## What to produce:
Rewrite the lines starting with the line containing "Given: Expand the Newton tree node" and going on through the last line, replacing "image size" with "screenshot size" and keeping everything else unchanged. Leave the pictures out of your answer.

++++ Data records ++++

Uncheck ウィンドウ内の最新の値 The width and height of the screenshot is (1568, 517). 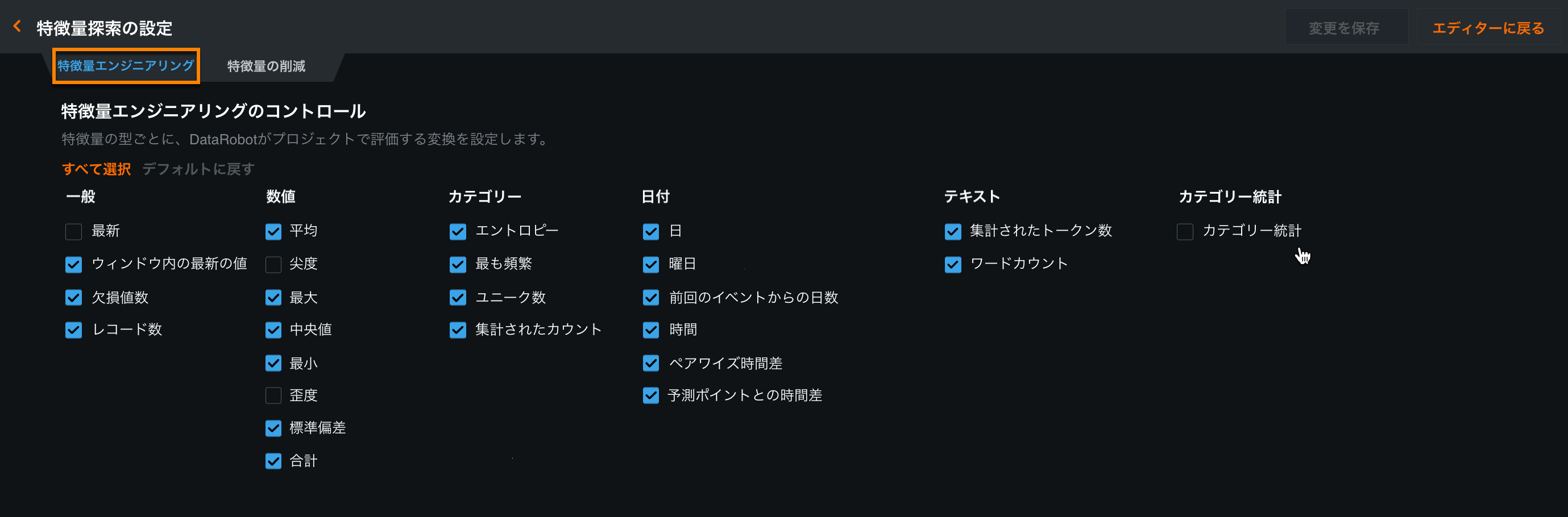coord(74,264)
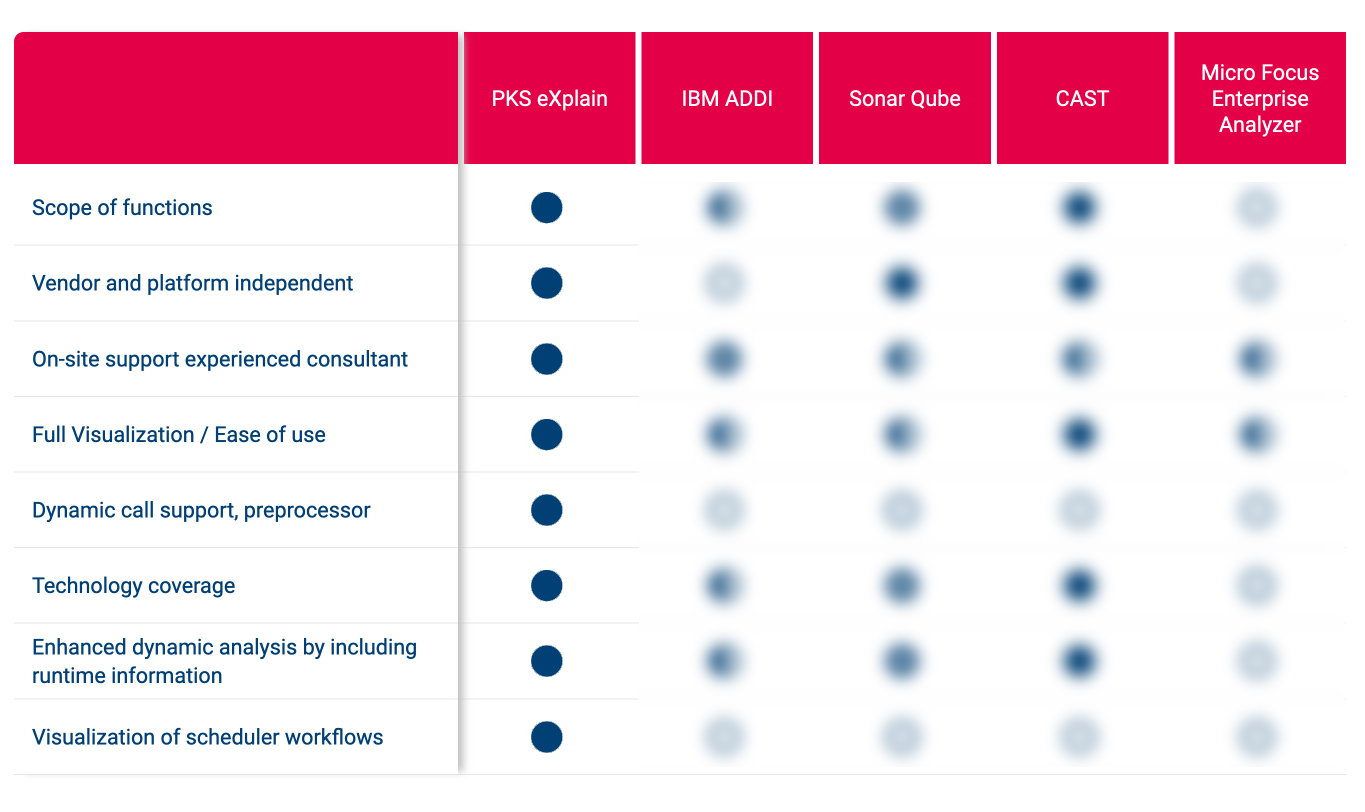The height and width of the screenshot is (812, 1365).
Task: Click the empty red header cell
Action: tap(236, 98)
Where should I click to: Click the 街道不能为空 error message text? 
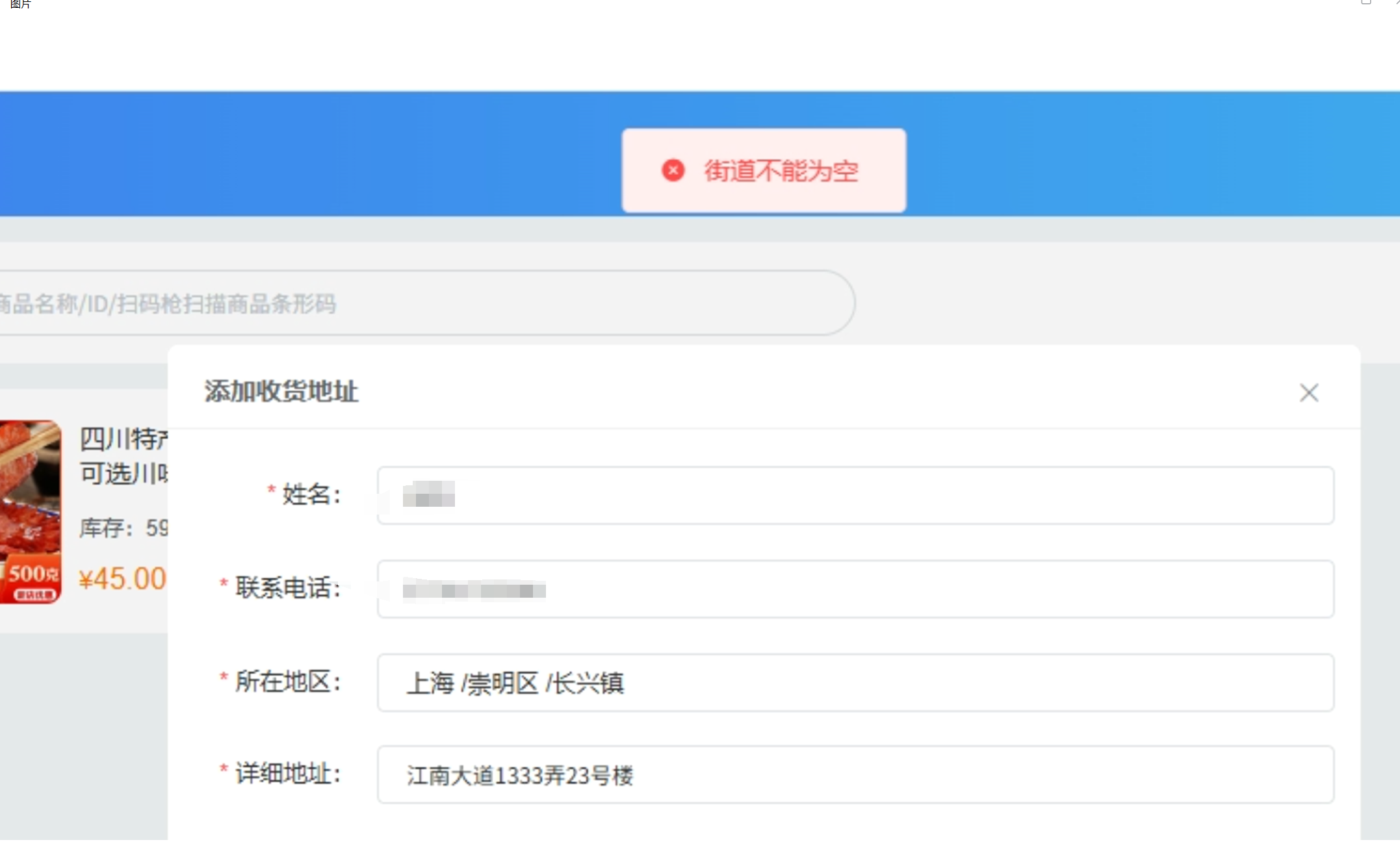(781, 172)
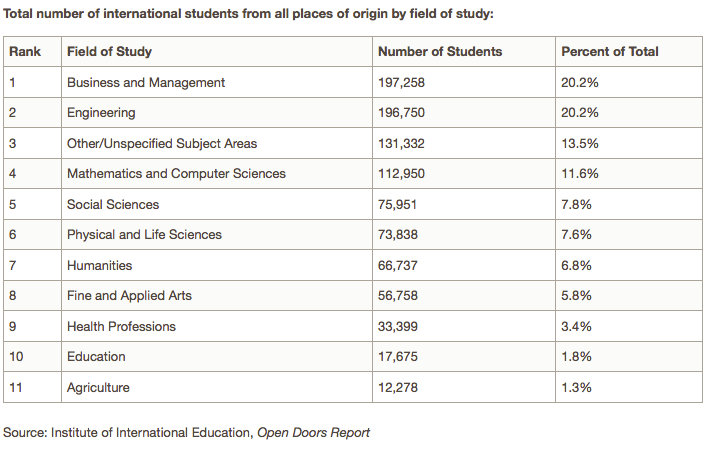Select the Health Professions cell
The height and width of the screenshot is (453, 719).
[121, 326]
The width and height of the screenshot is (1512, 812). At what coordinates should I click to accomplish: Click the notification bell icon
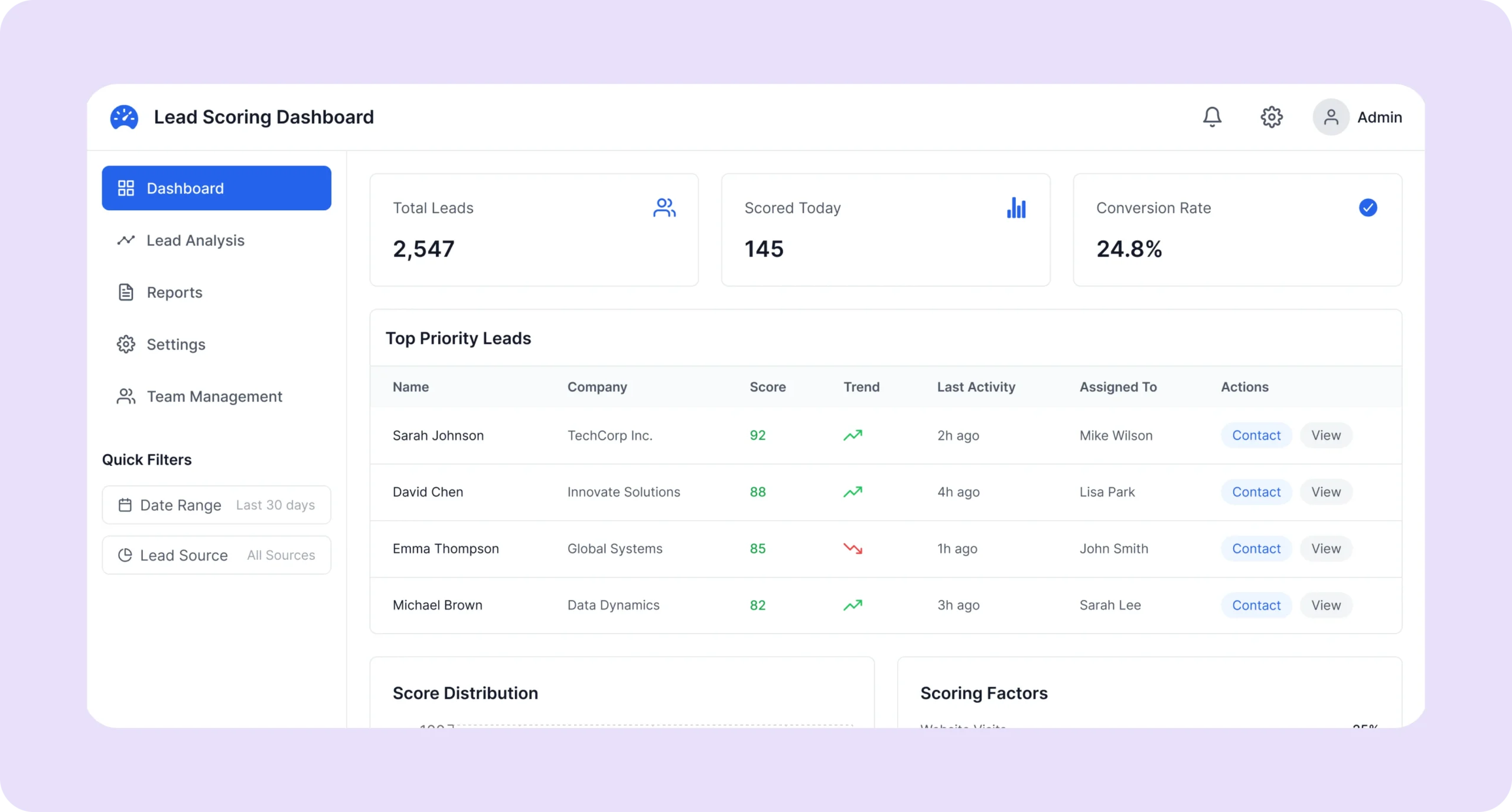pyautogui.click(x=1212, y=117)
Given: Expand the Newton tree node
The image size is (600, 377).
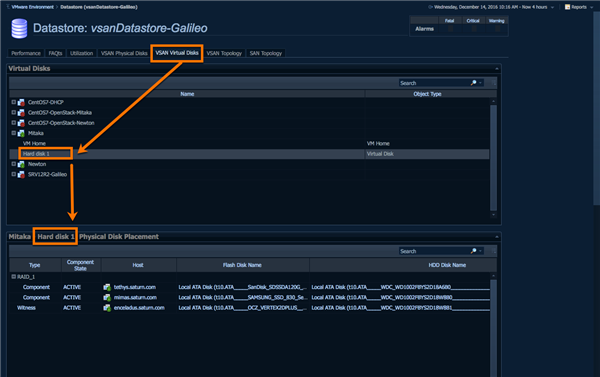Looking at the screenshot, I should 13,164.
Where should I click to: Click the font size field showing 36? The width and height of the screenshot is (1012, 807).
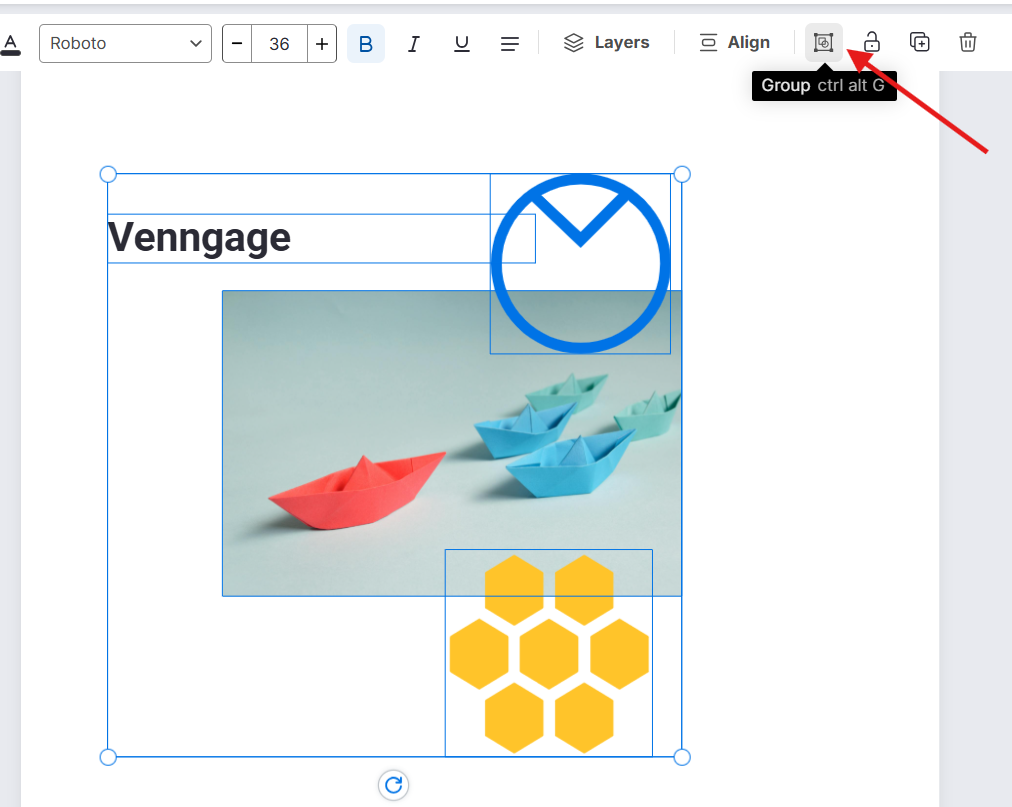pos(279,44)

++++

## Written solution:
Given: Expand the Newton tree node
The screenshot size is (600, 377).
Looking at the screenshot, I should 13,164.
Where should I click to: Click the font size field showing 36? The width and height of the screenshot is (1012, 807).
pos(279,44)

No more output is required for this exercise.